Machine learning modeling of aerobic biodegradation for azo dyes and hexavalent chromium

The present study emphasizes the efficacy of a biosurfactant-producing bacterial strain Klebsiella sp. KOD36 in biodegradation of azo dyes and hexavalent chromium individually and in a simultaneous system. The bacterial strain has exhibited a considerable potential for biodegradation of chromium and azo dyes in single and combination systems (maximum 97%, 94% in an individual and combined system, respectively). Simultaneous aerobic biodegradation of azo dyes and hexavalent chromium (SBAHC) was modeled using machine learning programming, which includes gene expression programming, random forest, support vector regression, and support vector regression-fruit fly optimization algorithm.

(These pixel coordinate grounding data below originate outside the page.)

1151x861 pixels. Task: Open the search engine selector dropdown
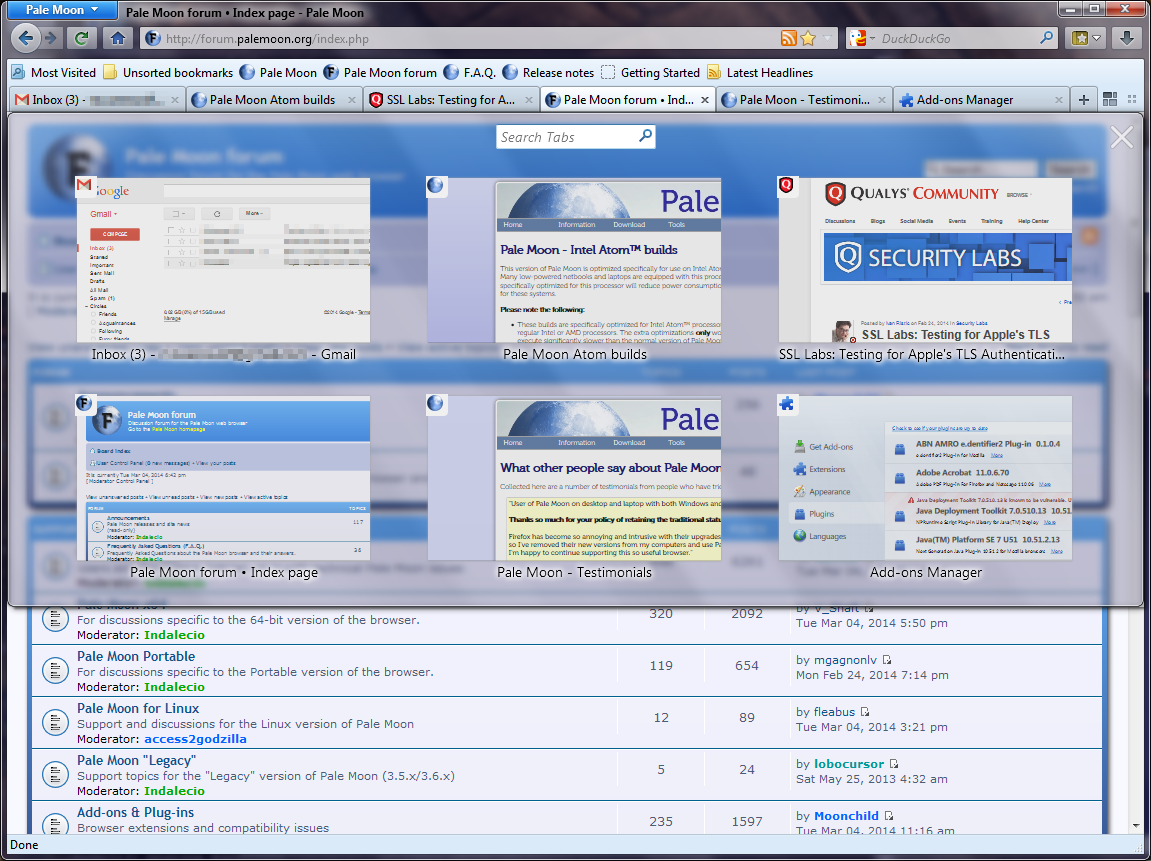874,38

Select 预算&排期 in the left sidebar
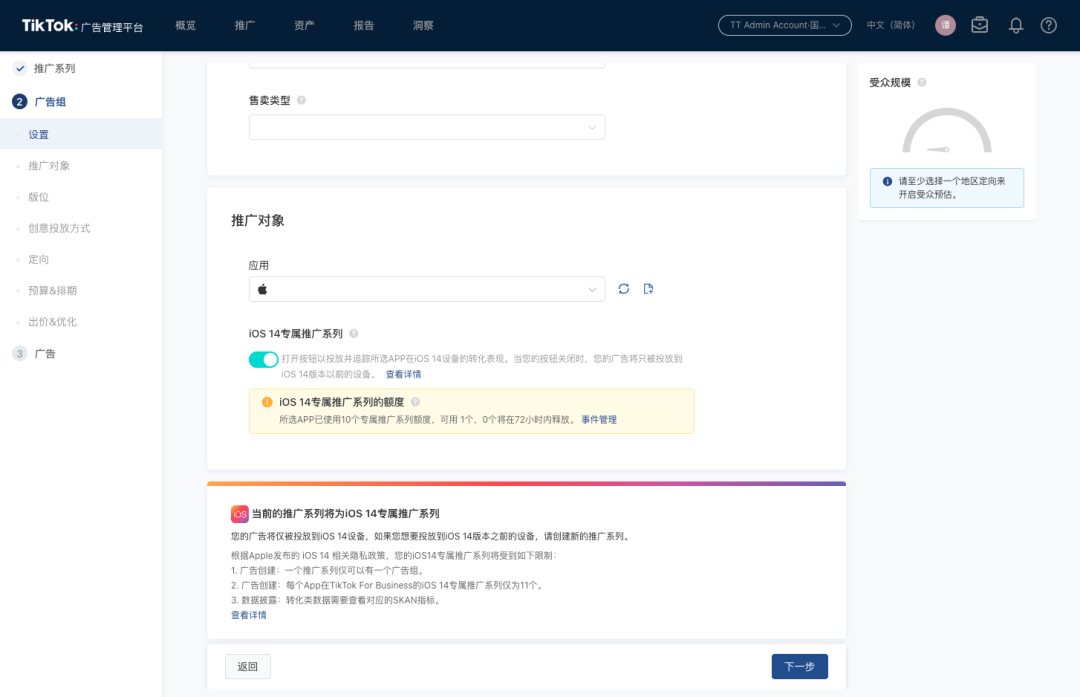(x=52, y=290)
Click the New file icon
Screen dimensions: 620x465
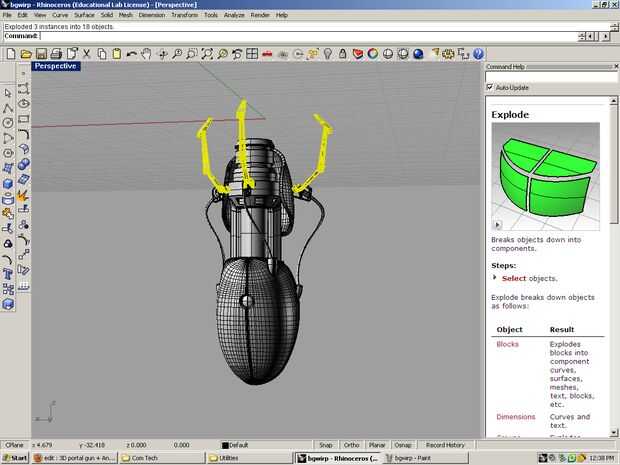click(10, 53)
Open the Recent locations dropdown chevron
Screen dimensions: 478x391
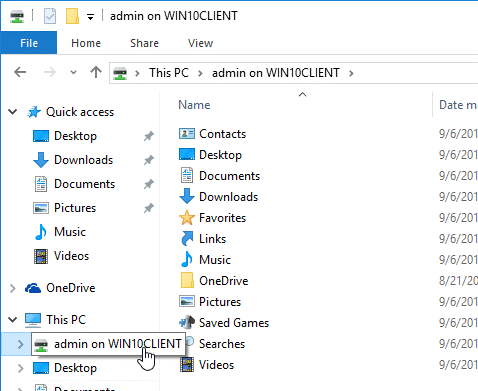click(73, 72)
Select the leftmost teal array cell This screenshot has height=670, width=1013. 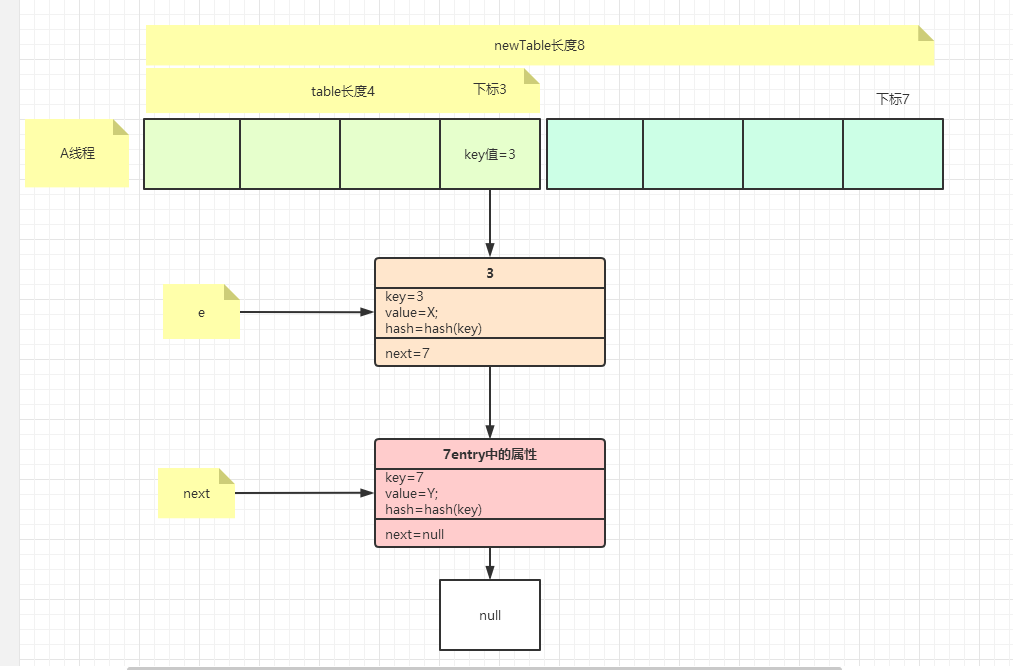point(595,154)
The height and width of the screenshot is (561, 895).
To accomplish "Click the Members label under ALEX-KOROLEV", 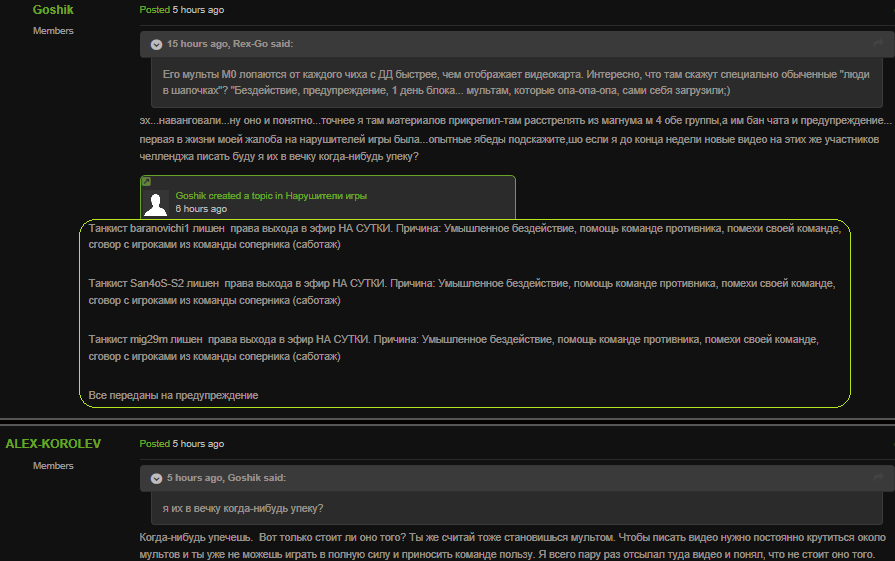I will (x=53, y=466).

The correlation coefficient includes the dispersion index, and theWillmott agreement index was employed as statistical metrics to assess the performance of each model separately. In addition, the Taylor diagram was used to further investigate the methods used. The findings of the present study were that the support vector regression-fruitfly optimization algorithm (SVR-FOA) with correlation coefficient (CC) of 0.644, (scattered index) SI of 0.374, and (Willmott's index of agreement) WI of 0.607 performed better than the autonomous support vector regression (SVR), gene expression programming (GEP), and random forest (RF) methods. In addition, the standalone SVR model with CC of 0.146, SI of 0.473, and WI of 0.408 ranked the second best. In summary, the SBAHC can be accurately estimated using the hybrid SVR-FOA method. In other words, FOA has proven to be a powerful optimization algorithm for increasing the accuracy of the SVR method.